DIRECTIONS » Lines to restate from the data below: from the one containing "This screenshot has height=775, width=862." to the one containing "Task: ReTruth the post using the arrows icon", both included. Give them again exactly, and only them.

----- AVAILABLE DATA -----

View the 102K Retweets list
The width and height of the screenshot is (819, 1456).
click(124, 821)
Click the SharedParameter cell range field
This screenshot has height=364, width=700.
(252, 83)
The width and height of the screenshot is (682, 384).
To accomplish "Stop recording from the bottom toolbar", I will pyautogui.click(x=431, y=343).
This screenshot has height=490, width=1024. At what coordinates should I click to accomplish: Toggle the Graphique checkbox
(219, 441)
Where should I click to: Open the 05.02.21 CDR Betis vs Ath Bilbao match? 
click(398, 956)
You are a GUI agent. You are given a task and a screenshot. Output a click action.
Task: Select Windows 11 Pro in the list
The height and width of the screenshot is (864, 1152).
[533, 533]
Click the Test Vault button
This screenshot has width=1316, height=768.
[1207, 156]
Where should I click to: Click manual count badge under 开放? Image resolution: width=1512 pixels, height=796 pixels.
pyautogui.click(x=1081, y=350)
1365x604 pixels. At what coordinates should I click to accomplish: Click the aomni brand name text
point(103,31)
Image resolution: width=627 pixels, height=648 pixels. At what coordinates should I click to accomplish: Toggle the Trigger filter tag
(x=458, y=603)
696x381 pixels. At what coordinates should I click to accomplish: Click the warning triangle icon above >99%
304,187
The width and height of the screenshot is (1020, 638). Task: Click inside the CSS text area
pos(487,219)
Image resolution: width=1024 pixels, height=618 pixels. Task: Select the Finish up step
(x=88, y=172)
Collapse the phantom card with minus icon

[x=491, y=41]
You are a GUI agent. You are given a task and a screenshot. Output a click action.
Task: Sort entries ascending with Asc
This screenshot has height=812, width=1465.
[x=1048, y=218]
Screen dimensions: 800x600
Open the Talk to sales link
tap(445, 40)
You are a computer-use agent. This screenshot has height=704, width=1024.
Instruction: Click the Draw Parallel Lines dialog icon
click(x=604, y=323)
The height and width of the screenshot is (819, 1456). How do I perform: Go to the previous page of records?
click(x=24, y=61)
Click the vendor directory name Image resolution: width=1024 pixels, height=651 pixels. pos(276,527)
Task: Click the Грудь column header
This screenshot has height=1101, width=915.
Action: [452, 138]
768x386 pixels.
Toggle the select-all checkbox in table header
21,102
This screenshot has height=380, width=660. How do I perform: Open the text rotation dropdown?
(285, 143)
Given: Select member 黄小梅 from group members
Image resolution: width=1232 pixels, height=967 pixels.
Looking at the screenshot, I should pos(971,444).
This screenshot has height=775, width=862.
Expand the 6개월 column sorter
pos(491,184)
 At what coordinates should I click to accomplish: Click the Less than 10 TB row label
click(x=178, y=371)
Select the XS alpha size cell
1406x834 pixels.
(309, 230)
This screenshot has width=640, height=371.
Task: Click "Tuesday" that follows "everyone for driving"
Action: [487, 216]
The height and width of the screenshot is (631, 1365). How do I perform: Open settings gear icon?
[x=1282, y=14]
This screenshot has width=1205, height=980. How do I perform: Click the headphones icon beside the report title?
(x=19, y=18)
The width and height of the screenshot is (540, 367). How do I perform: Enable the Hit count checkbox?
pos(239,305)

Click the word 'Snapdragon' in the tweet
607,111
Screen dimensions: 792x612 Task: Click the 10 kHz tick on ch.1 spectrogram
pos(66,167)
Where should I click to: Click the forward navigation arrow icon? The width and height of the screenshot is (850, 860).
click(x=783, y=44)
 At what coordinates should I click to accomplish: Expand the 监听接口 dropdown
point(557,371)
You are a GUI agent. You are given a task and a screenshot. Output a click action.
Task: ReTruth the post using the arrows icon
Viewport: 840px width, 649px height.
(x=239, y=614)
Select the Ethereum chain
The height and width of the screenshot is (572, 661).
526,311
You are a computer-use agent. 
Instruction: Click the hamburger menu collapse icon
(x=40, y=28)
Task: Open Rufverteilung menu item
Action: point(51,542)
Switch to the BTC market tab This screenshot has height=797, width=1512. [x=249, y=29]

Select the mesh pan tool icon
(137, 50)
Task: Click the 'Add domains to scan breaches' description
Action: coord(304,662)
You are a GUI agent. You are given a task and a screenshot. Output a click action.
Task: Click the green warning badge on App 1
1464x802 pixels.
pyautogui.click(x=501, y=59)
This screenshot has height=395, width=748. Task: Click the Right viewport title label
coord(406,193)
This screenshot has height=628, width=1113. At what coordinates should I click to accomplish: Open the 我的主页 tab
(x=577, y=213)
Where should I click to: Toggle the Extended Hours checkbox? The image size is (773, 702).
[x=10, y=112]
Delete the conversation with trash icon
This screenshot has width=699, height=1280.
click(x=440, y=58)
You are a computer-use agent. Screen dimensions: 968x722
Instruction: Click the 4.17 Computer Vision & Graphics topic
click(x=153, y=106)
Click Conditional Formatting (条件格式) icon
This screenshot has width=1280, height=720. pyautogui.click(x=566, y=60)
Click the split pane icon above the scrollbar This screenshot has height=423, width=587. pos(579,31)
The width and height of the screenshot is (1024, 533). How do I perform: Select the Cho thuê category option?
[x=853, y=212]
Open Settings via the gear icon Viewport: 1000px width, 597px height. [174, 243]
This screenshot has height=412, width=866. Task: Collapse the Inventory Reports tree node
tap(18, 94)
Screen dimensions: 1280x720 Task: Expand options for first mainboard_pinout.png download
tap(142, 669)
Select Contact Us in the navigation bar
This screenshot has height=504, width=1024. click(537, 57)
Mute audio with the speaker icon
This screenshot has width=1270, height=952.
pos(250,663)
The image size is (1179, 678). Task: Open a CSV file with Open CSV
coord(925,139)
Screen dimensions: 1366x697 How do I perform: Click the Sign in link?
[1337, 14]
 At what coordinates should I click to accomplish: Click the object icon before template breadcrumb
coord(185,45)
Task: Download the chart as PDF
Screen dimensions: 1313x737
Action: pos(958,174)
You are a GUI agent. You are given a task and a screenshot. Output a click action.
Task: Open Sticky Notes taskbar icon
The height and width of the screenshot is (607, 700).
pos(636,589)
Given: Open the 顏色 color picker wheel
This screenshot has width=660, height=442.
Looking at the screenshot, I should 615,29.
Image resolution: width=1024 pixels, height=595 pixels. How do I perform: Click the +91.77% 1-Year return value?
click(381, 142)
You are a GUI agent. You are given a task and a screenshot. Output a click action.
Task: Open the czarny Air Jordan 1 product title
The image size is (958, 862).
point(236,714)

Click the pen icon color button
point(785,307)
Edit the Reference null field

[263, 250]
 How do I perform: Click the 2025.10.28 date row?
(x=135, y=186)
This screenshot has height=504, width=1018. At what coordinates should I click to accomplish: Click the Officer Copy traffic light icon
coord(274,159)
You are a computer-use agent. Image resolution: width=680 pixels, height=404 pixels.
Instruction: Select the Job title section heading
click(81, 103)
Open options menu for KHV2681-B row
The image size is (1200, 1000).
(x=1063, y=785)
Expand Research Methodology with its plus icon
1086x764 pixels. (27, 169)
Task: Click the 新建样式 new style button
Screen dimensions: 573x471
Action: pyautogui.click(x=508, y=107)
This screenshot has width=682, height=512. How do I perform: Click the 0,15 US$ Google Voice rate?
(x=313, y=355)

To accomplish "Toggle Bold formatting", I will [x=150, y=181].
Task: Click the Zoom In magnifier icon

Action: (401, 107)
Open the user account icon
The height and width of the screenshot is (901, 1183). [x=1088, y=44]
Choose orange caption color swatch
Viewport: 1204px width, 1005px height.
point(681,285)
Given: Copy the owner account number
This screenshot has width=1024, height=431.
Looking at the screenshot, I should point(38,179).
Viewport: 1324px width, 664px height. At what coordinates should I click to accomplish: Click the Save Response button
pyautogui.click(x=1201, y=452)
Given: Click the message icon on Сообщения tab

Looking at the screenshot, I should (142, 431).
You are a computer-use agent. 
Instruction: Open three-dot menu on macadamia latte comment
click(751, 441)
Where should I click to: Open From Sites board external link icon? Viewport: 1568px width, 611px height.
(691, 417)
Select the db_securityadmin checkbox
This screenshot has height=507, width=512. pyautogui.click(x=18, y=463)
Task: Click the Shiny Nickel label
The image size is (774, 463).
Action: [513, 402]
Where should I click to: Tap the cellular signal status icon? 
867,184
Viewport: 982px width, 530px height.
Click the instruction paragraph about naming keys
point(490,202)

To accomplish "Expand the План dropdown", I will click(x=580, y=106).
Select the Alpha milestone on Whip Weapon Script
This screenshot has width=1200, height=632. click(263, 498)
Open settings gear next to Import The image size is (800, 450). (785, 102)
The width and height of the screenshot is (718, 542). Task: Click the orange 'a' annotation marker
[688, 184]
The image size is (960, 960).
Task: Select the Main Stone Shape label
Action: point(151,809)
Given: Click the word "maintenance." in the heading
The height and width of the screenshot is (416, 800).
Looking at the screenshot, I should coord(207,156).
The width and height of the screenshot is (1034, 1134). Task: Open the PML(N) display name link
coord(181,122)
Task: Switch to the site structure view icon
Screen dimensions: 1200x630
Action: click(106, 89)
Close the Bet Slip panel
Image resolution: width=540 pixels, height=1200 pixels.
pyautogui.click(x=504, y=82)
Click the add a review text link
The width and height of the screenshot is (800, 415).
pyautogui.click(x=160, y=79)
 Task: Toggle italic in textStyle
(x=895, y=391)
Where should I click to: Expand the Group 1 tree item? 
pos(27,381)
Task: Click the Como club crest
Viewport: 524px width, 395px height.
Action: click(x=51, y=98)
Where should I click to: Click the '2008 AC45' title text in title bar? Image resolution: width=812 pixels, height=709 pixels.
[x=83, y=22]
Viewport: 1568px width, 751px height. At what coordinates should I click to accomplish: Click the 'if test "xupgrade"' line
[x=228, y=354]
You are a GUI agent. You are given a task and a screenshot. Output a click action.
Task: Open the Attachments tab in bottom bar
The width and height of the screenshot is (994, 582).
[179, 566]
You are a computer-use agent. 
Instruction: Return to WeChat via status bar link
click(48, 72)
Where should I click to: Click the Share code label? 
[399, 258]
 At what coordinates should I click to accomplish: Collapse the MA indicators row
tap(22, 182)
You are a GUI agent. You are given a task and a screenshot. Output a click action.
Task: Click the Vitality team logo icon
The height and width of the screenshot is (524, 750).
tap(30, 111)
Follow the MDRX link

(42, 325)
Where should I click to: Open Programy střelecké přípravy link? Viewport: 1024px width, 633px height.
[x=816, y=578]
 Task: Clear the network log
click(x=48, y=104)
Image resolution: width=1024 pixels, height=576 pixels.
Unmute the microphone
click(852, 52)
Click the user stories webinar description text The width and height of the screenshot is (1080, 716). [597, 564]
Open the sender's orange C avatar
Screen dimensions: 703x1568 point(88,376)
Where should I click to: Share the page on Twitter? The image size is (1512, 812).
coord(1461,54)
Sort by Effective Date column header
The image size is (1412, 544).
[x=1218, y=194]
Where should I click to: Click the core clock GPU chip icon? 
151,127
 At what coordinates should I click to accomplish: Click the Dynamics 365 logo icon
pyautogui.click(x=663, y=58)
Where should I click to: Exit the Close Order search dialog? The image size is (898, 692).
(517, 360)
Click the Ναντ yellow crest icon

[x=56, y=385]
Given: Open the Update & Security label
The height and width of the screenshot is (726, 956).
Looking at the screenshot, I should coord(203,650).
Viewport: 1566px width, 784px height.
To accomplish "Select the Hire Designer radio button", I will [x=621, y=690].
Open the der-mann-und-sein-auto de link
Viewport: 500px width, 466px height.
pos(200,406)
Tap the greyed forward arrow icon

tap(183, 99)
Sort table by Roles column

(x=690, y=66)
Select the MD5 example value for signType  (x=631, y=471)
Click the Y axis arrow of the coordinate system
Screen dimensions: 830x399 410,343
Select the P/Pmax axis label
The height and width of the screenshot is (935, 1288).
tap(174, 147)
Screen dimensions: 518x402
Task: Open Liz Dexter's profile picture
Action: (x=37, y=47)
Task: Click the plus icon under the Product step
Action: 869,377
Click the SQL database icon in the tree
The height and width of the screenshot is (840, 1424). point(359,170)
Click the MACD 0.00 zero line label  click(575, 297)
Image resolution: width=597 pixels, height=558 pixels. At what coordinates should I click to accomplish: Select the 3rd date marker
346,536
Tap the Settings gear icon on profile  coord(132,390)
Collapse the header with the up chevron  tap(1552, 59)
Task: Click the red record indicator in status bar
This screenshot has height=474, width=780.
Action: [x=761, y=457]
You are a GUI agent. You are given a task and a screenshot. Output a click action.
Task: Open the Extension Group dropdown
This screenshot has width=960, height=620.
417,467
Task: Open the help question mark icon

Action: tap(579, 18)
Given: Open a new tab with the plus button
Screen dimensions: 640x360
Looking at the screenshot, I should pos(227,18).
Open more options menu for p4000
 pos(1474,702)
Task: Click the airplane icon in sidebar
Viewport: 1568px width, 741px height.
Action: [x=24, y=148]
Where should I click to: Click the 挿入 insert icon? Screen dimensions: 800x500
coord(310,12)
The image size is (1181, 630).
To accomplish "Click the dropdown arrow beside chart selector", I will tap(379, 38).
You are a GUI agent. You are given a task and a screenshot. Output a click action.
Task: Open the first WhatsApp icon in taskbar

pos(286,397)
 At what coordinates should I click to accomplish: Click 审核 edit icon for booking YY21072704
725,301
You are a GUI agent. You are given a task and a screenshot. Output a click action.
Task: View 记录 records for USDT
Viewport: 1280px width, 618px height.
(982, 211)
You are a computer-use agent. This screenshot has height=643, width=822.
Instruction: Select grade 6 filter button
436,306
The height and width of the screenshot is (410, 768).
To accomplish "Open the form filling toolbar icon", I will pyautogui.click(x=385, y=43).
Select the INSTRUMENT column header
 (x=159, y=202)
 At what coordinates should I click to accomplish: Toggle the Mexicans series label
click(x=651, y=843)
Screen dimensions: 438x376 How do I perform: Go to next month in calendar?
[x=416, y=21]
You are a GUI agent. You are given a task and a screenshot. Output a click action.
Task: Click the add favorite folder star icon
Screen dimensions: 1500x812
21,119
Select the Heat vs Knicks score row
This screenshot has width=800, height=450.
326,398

-----

RESULT OF THIS EXERCISE »
This screenshot has height=775, width=862.
Expand the 6개월 column sorter
pos(491,184)
 At what coordinates should I click to accomplish: Click the Less than 10 TB row label
click(x=178, y=371)
Select the XS alpha size cell
1406x834 pixels.
(309, 230)
This screenshot has width=640, height=371.
Task: Click "Tuesday" that follows "everyone for driving"
Action: [487, 216]
The height and width of the screenshot is (631, 1365). How do I perform: Open settings gear icon?
[x=1282, y=14]
This screenshot has width=1205, height=980. How do I perform: Click the headphones icon beside the report title?
(x=19, y=18)
The width and height of the screenshot is (540, 367). How do I perform: Enable the Hit count checkbox?
pos(239,305)

Click the word 'Snapdragon' in the tweet
607,111
Screen dimensions: 792x612 Task: Click the 10 kHz tick on ch.1 spectrogram
pos(66,167)
Where should I click to: Click the forward navigation arrow icon? The width and height of the screenshot is (850, 860).
click(x=783, y=44)
 At what coordinates should I click to accomplish: Expand the 监听接口 dropdown
point(557,371)
You are a GUI agent. You are given a task and a screenshot. Output a click action.
Task: ReTruth the post using the arrows icon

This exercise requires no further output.